> [Text passage]
- Born: 1953 (age 72–73)
- Education: Rutgers State University, Cornell Graduate School of Medical Science
- Known for: T cell activation and immune tolerance in autoimmunity, organ transplantation, and cancer^{[verification needed]}
- Scientific career
- Fields: Immunology
- Institutions: University of California, San Francisco
- Doctoral advisor: Carlos Lopez
- Other academic advisors: David Sachs^{[not verified in body]}
- Website: bluestonelab.ucsf.edu

= Jeffrey Bluestone =

American scientist and academic

Jeffrey Allen Bluestone (born in 1953) is an American researcher who is the A.W. and Mary Margaret Clausen Distinguished Professor Emeritus of Metabolism and Endocrinology at the University of California, San Francisco, and was previously executive vice chancellor and provost of that university. He began the UCSF affiliation in 2000, after earlier positions at the NCI-NIH, and at The University of Chicago.

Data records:
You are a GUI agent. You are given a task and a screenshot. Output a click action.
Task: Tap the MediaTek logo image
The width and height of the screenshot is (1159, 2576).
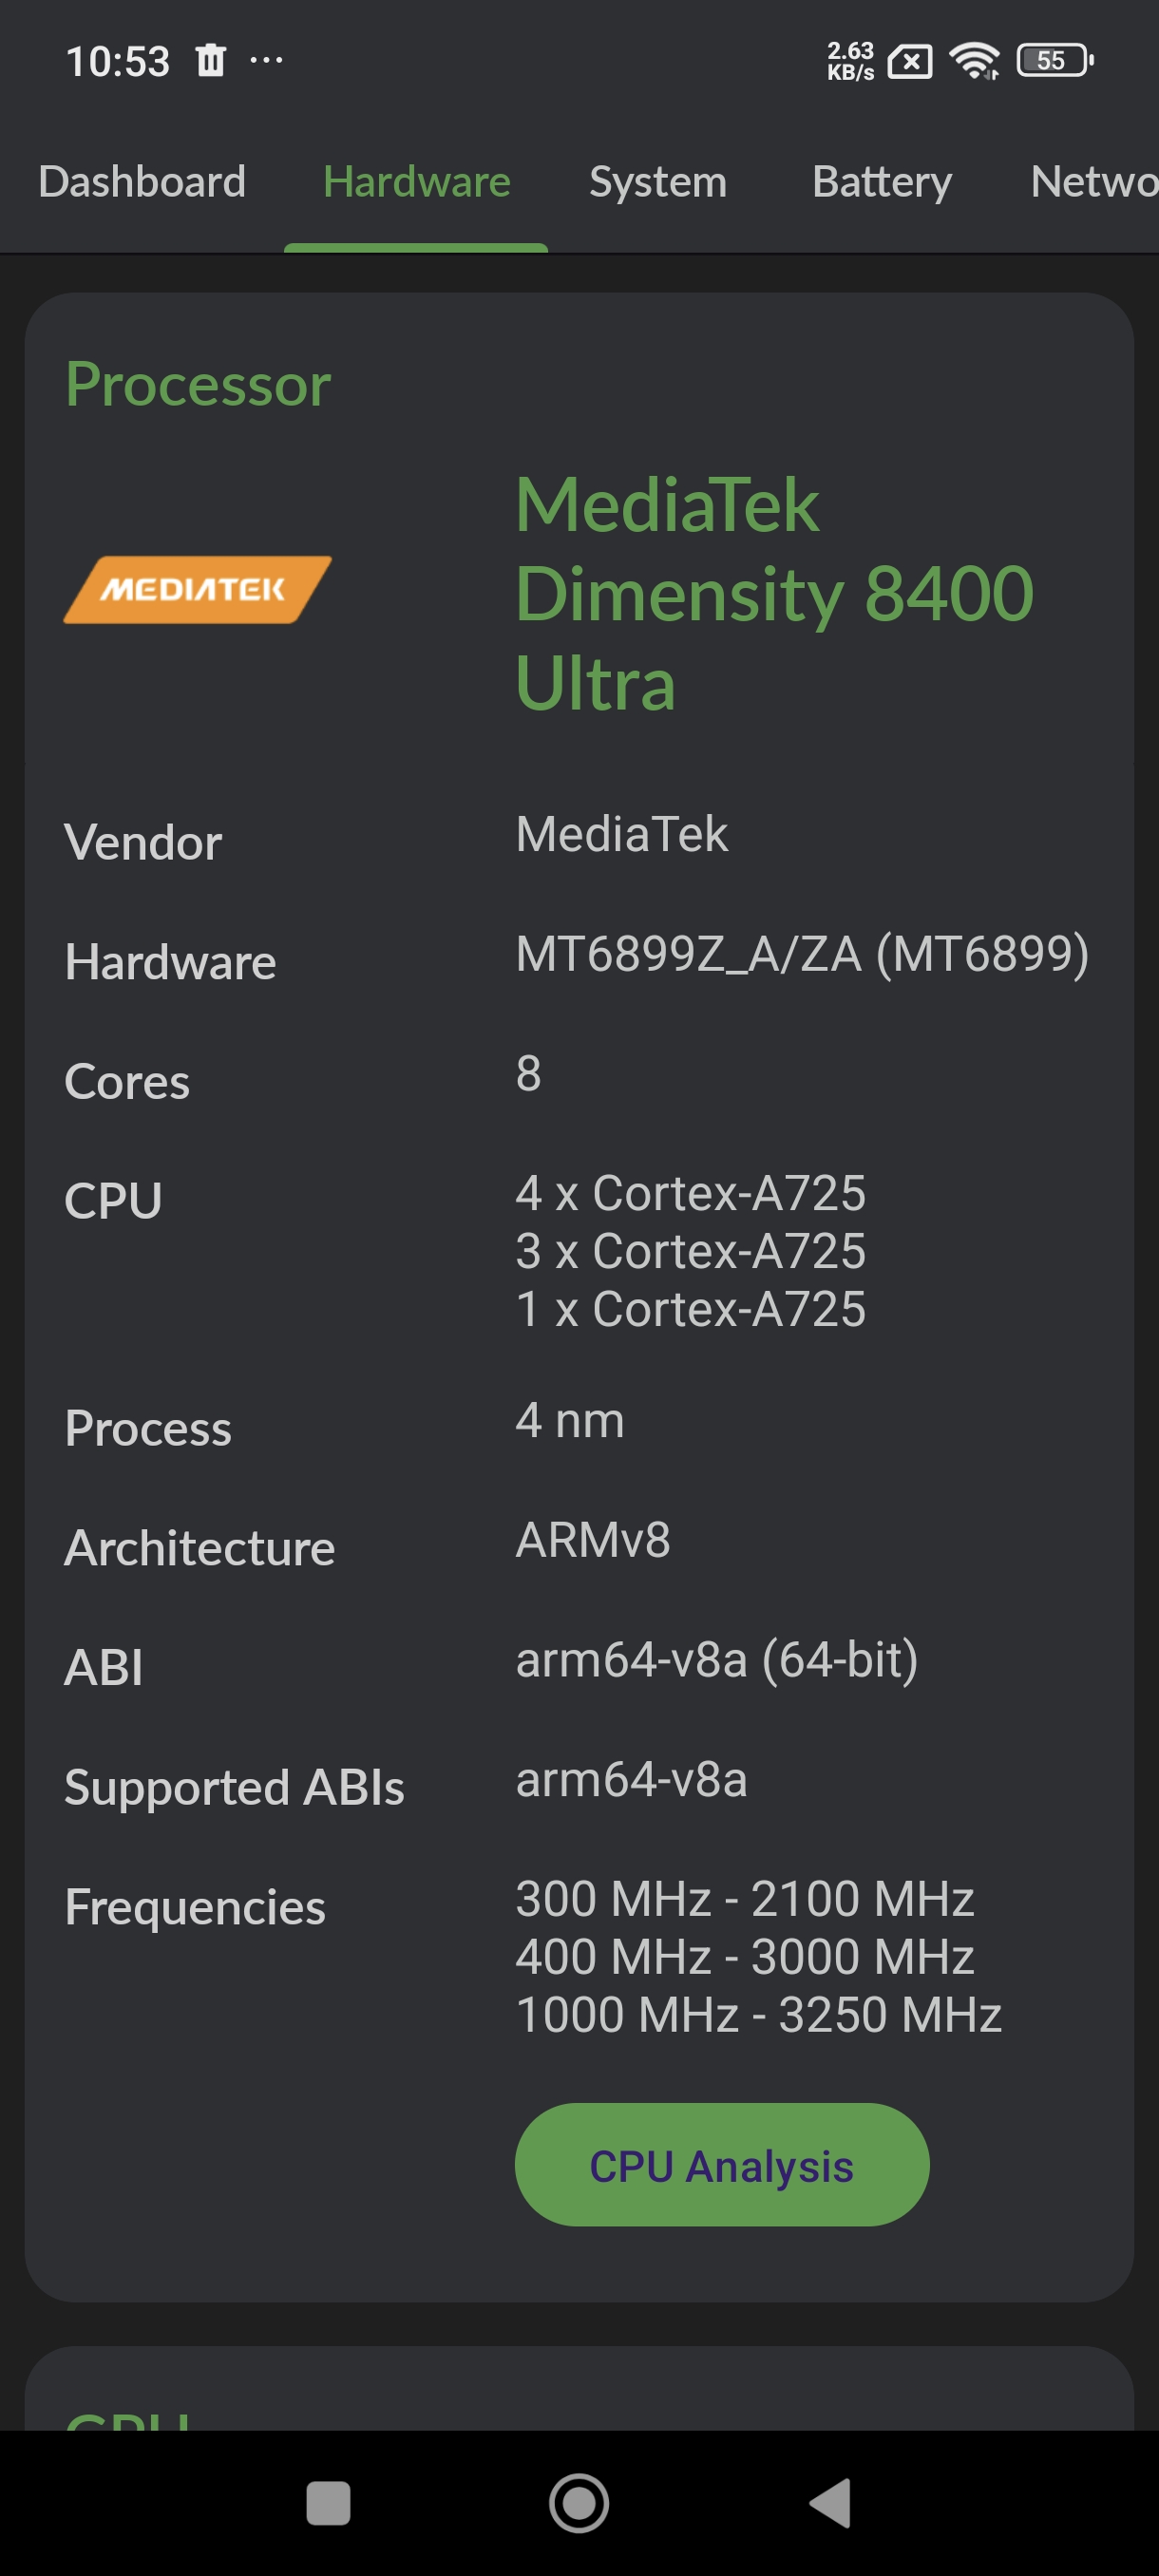point(197,590)
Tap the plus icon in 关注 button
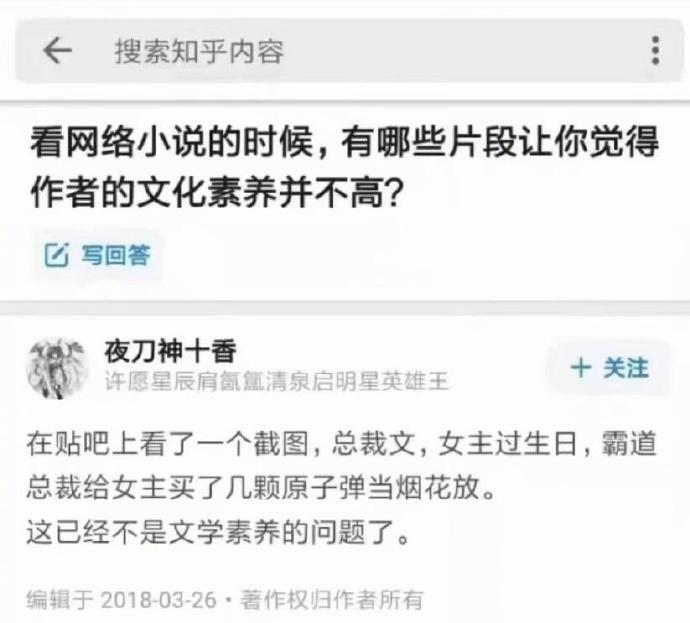This screenshot has height=623, width=690. [580, 368]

> [Work to complete]
Write out the stretch of the Jeffrey Bluestone text from "American scientist and" through "University of Chicago." again, substituting "immunologist" for "researcher". Work from the Jeffrey Bluestone text alone.

> [Answer to this task]
American scientist and academic

Jeffrey Allen Bluestone (born in 1953) is an American immunologist who is the A.W. and Mary Margaret Clausen Distinguished Professor Emeritus of Metabolism and Endocrinology at the University of California, San Francisco, and was previously executive vice chancellor and provost of that university. He began the UCSF affiliation in 2000, after earlier positions at the NCI-NIH, and at The University of Chicago.